Saved data entries

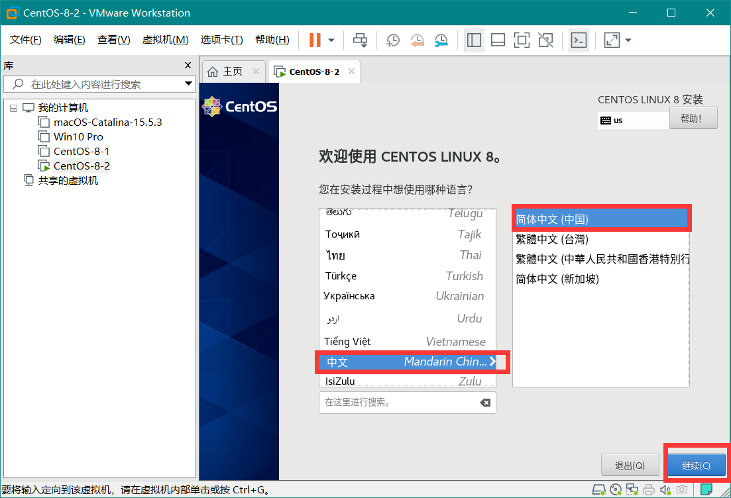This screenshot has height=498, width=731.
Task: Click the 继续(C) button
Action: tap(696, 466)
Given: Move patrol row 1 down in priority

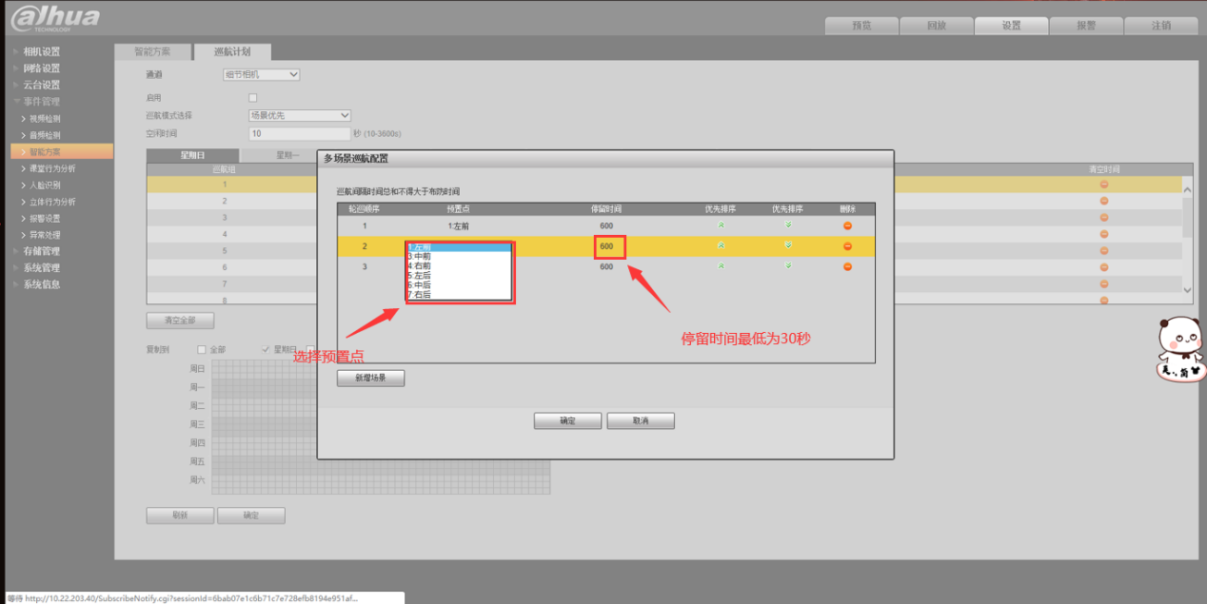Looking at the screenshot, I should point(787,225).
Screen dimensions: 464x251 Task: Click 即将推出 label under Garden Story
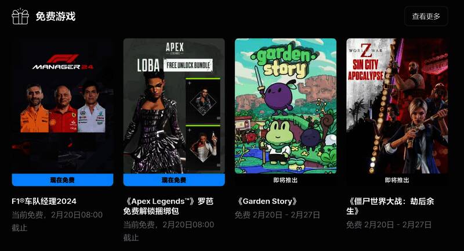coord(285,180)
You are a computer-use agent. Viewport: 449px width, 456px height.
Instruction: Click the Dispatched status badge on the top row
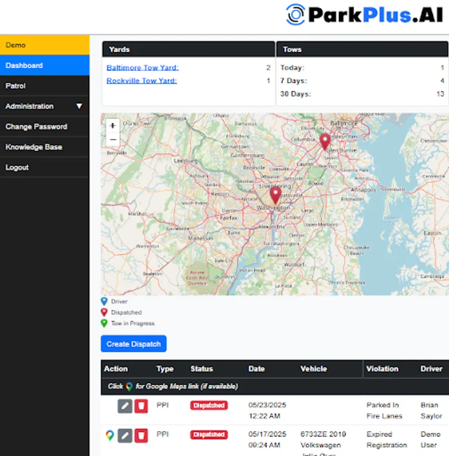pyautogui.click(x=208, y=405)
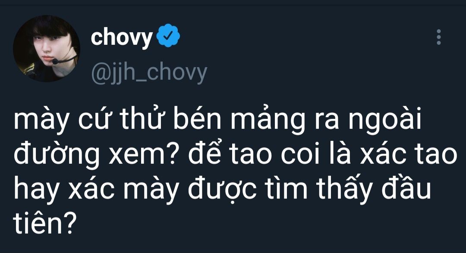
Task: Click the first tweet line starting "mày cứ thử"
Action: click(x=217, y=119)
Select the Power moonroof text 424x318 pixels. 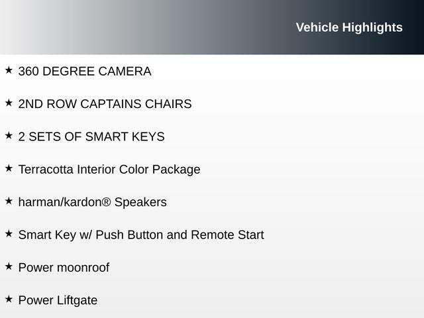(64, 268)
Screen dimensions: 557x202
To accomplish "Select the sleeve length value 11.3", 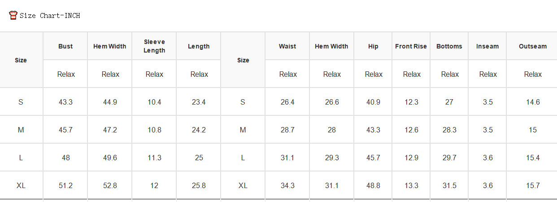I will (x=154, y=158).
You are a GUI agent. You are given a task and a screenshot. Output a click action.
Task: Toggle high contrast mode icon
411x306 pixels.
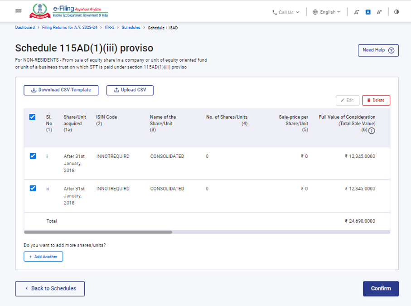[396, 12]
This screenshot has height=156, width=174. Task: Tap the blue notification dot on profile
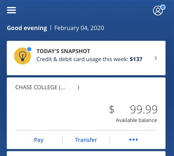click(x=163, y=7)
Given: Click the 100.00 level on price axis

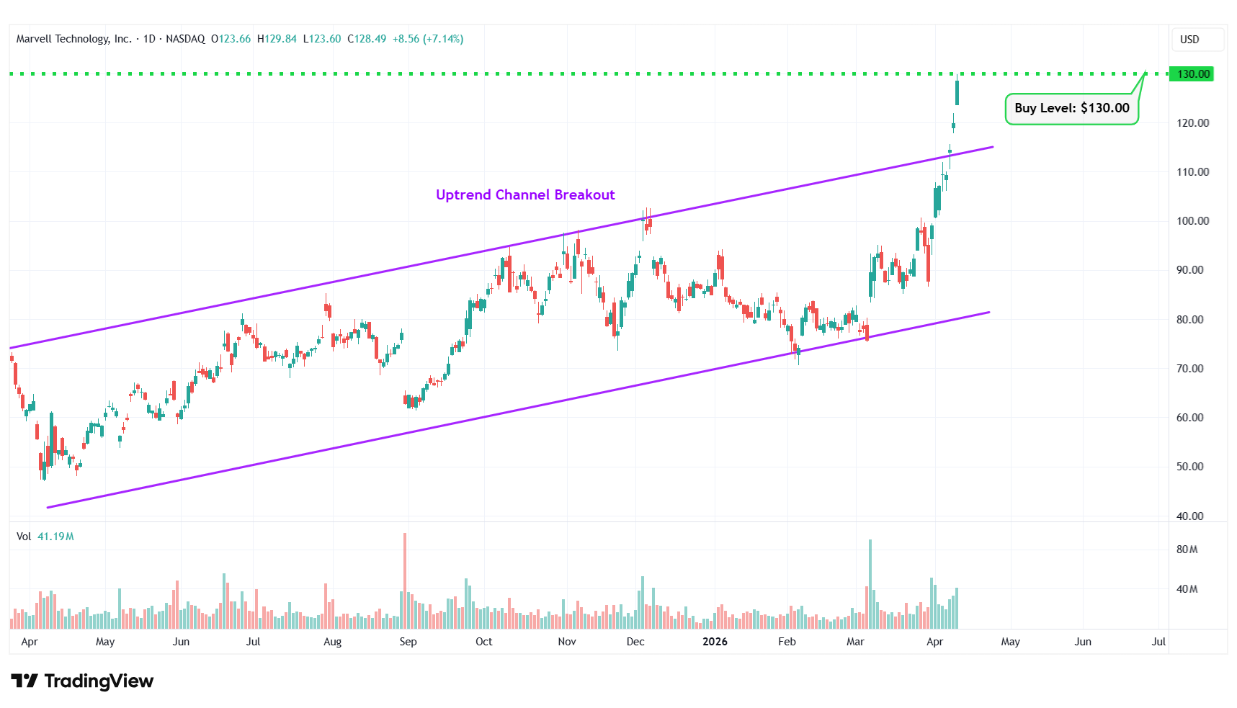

_What is expected_. Transcribe exactly, and only, the lines from the line with "You are a GUI" through the last line of the records, inclusive; the pictures do not belong in the copy.

_Solution for this exercise_.
You are a GUI agent. You are given a task and a screenshot. Output a click action.
Task: Toggle high contrast mode icon
411x306 pixels.
[396, 12]
This screenshot has height=156, width=174. Task: Tap the blue notification dot on profile
click(x=163, y=7)
Given: Click the 100.00 level on price axis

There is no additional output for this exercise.